À bord du Polaris, Céline écrivit une lettre à Cillie, mariée et qui attendat à cette époque un enfant. Il lui donna des nouvelles de Lucienne Delforge qu'il n'avait plus revue et qui devait être amoureuse d'un journaliste. "À propos j'ai eu bien du mal avec 'Mort à Crédit'. Presque toute la critique contre moi, et avec quelle virulence! Ila ne l'ont même pas lu. Ce qu'ils pensent m'est bien égal mais l'effet sur la vente a été déplorable. J'en vendra à peine 40 000 — et il m'avait donné un mal inouï! Bien pire que le 'Voyage'! Mais tout ceci est futile. Je ne suis pas très bien. J'ai été bien épuisé après ce terrible livre. Je vais à Moscou chercher un peu d'argent si possible." 

Alla-t-il vraiment à Moscou? C'est peu probable. Les rares témoignages et les documents dont nous disposons à propos de son voyage en Russie, en particulier les pages qu'il lui consacra dans Bagatelles, ne font allusion qu'à son séjour à Leningrad. Très vraisemblement, Louis ne quitta pas la ville et ses environs.

"De midi jusqu'à minuit, partout je fus accompagné par une interprète (de la police). Je l'ai payée au plein tarif... Elle était d'ailleurs bien gentille, elle s'appelait Nathalie, une très jolie blonde par ma foi, ardente, toute vibrante de Communisme, prosélytique à vous buter, dans les cas d'urgence... Tout à fait sérieuse d'ailleurs... allez pas penser des choses!... et surveillée! Nom de Dieu!...

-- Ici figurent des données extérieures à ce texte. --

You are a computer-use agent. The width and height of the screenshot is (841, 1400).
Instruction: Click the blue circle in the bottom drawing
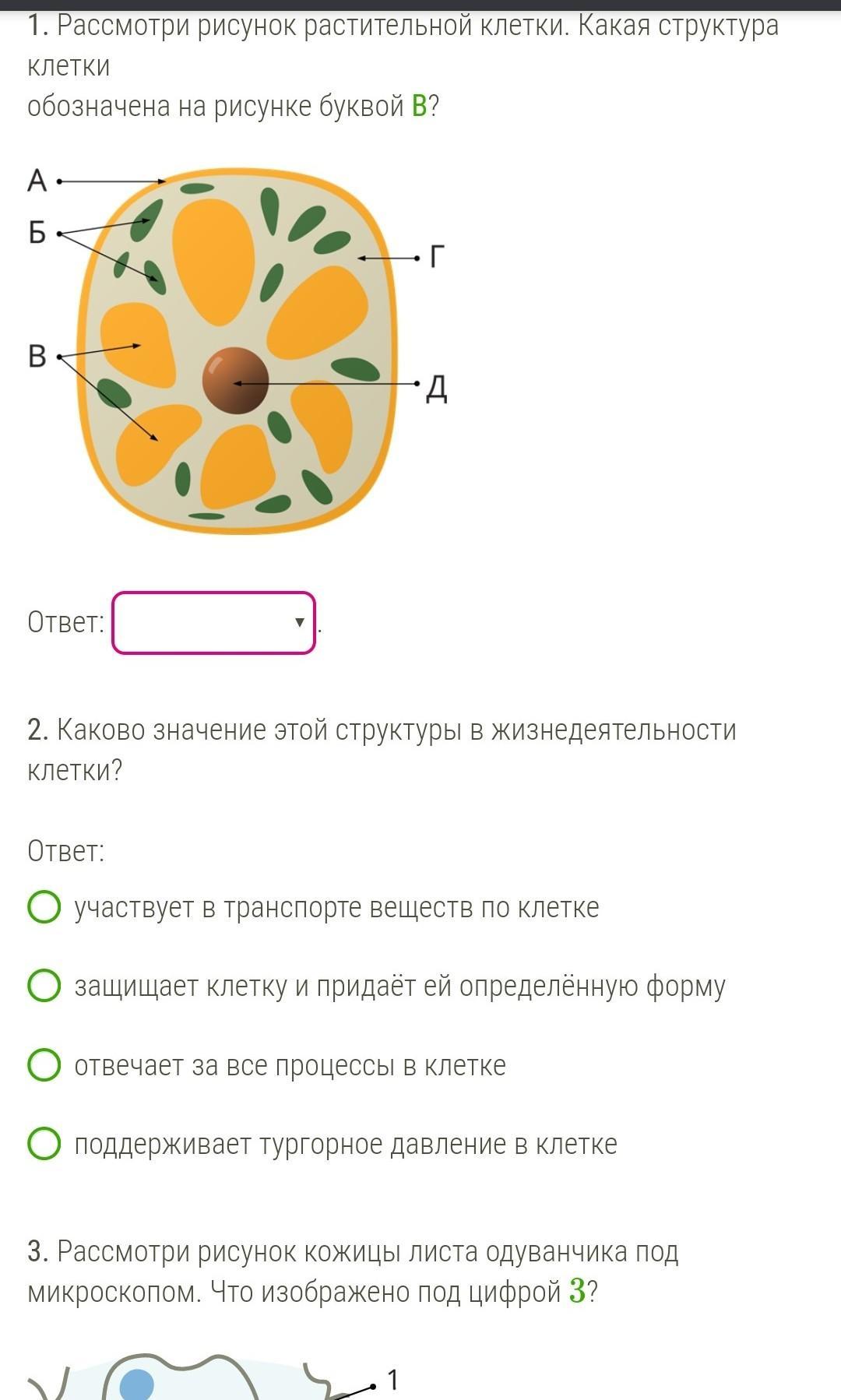point(137,1384)
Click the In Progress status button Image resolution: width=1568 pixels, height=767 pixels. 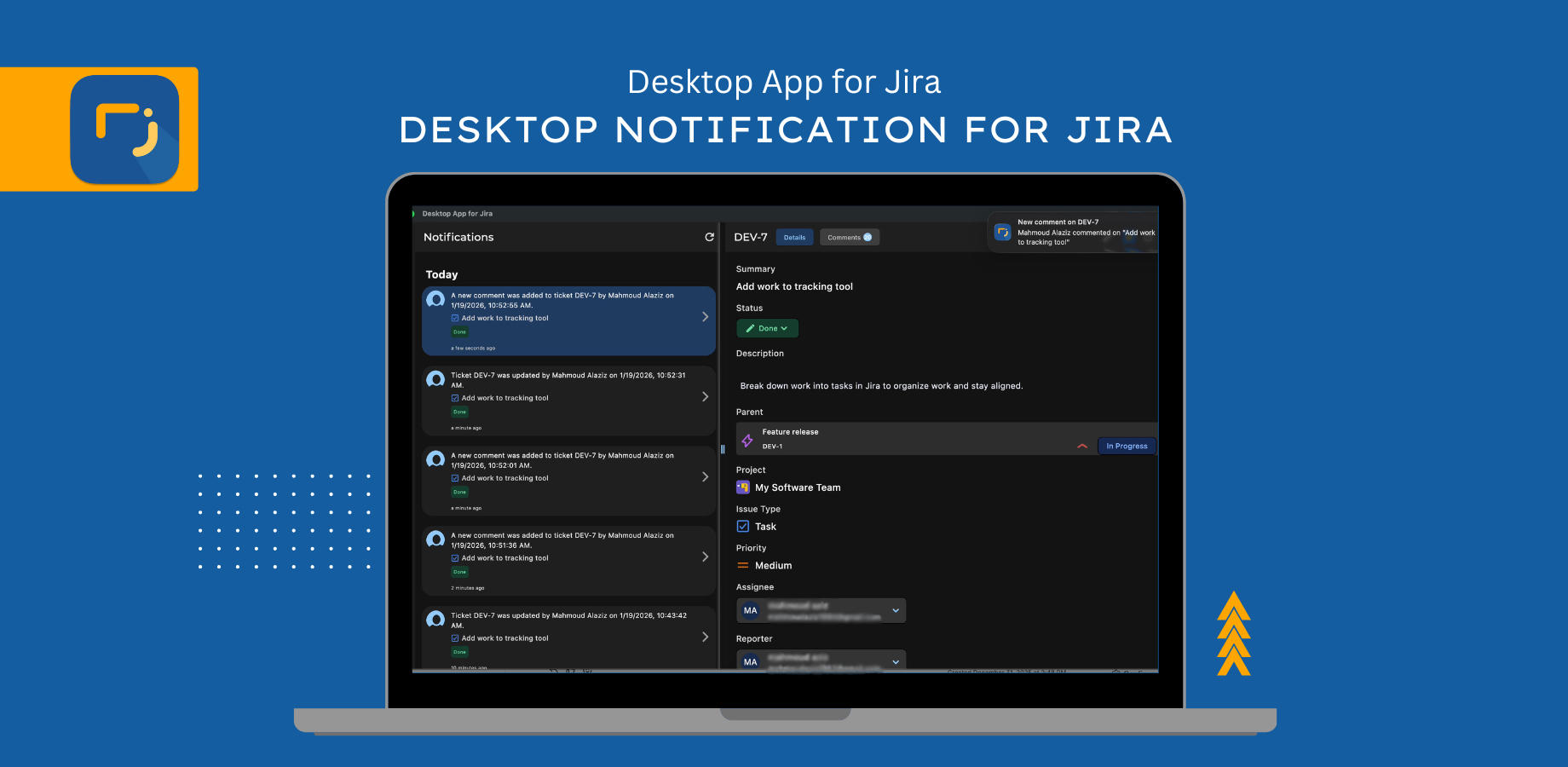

"Je créchais à l'Hôtel de l'Europe, deuxième ordre, cafards, scolopendres à tous les étages... Je dis pas ça pour en faire un drame... bien sûr j'ai vu pire... mais tout de même c'était pas "nickel"... et ça coûtait rien que la chambre, en équivalence: deux cent cinquante francs par jour! Je suis parti aux Soviets, mandaté par aucun journal, aucune firme, aucun parti, aucun éditeur, aucune police, à mes clous intégralement, juste pour la curiosité."

Que vit-il à Leningrad où il débarqua sans doute peu après la mort de son ami Eugène Dabit à Sebastopol le 21 août, au cours de la tournée "officielle" qu'il avait entreprise avec Gide? La misère, les ruines, la pauvreté, la docilité résignée du peuple, la prospérité pateline des hommes d'appareil, la propagande, l'hypocrisie, l'oppression, etc. De tout cela, très bien, il allait plus tard parler à loisir. Mais concrètement?